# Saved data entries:
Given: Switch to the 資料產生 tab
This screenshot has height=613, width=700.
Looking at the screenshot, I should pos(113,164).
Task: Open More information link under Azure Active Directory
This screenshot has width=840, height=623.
* * *
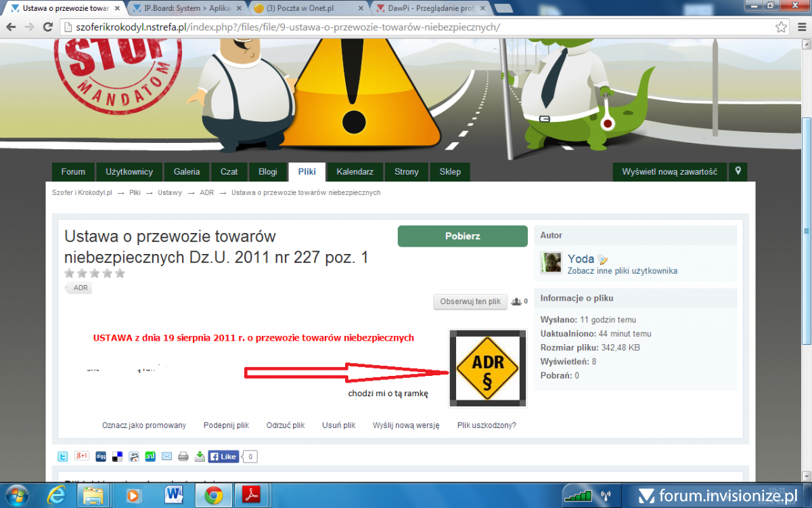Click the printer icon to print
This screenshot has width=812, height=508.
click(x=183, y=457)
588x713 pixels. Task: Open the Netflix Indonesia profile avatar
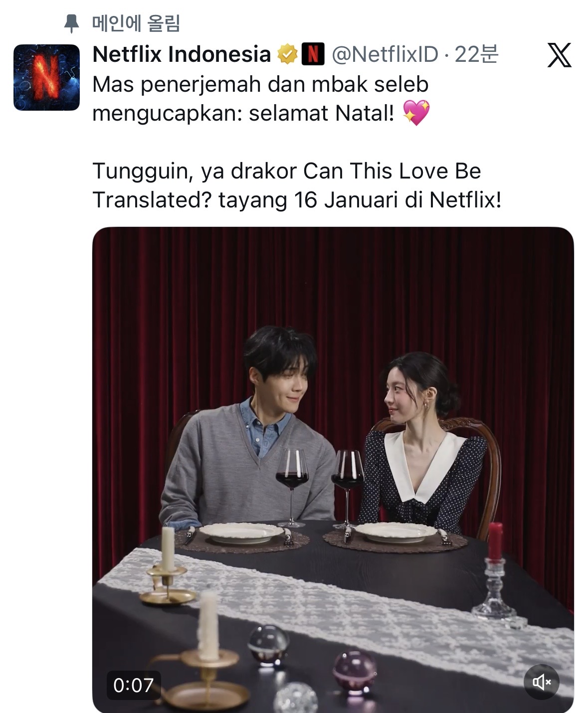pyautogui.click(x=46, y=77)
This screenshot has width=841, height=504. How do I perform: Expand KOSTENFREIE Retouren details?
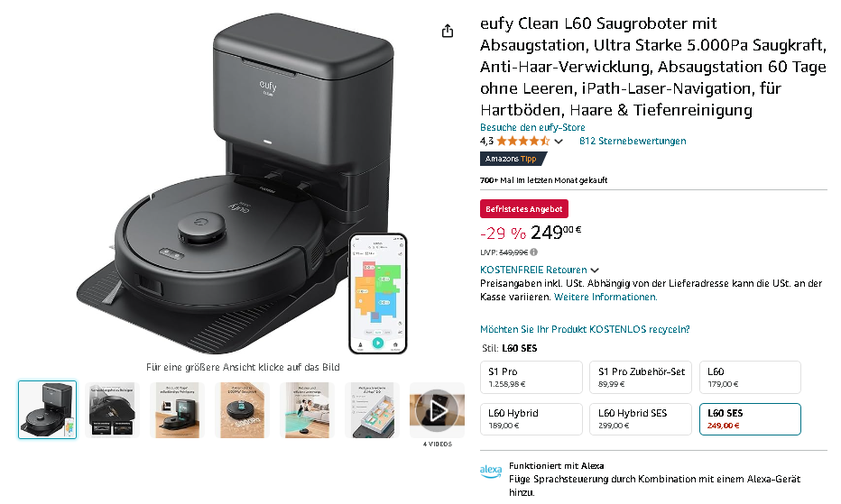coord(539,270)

# WORK TASK:
Above are the records; repeat exactly the lines from the one holding "This screenshot has height=613, width=700." down to the one holding "This screenshot has width=840, height=623.", end lines included.

# SOLUTION TO THIS TASK:
This screenshot has height=613, width=700.
Looking at the screenshot, I should pos(113,164).
Task: Open More information link under Azure Active Directory
This screenshot has width=840, height=623.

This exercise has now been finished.